━━━ INPUT FOR THIS TASK
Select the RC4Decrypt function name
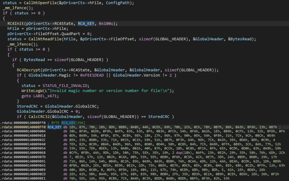click(x=29, y=70)
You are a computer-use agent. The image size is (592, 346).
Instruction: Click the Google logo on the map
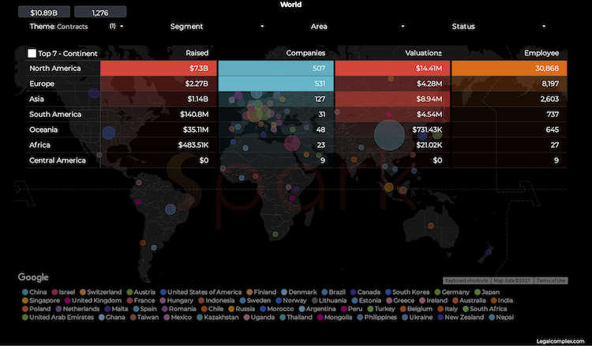[x=33, y=277]
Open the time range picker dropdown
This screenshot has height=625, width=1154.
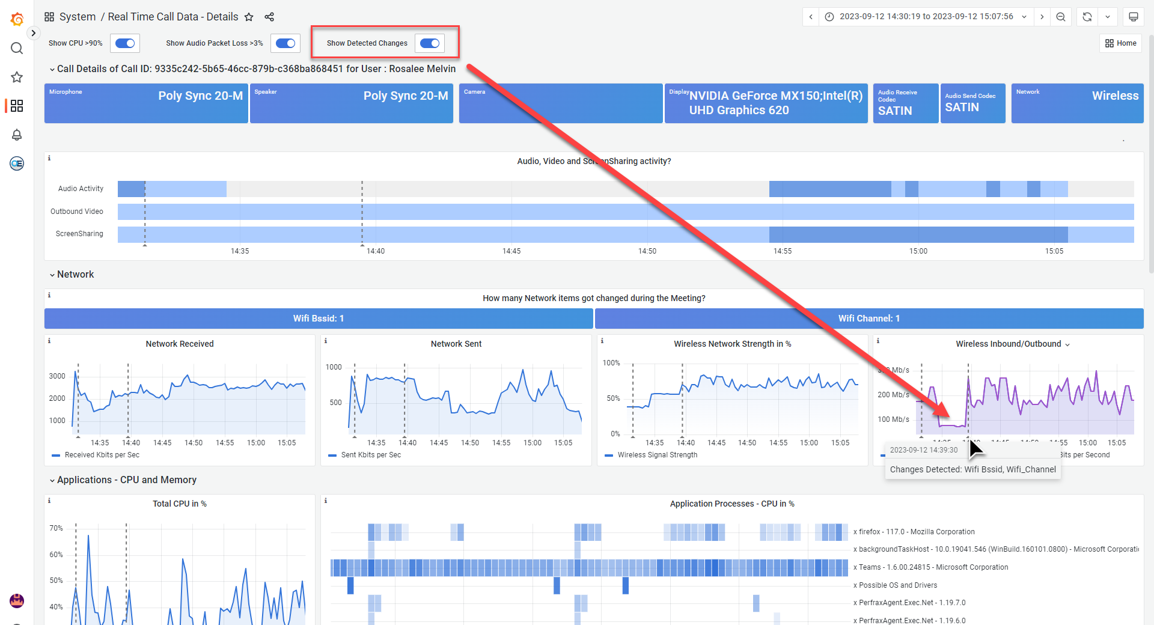926,17
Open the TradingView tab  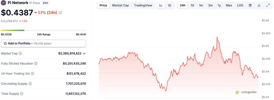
━━━━━━
■ TRY IT ■
Output each entry above word for word. The pictures stay out.

■ EXERCISE RESPONSE ■
Select the RC4Decrypt function name
click(x=29, y=70)
You are a computer-use agent. The image size is (592, 346).
Instruction: Click the Google logo on the map
[x=33, y=277]
Open the time range picker dropdown
This screenshot has height=625, width=1154.
926,17
Open the TradingView tab  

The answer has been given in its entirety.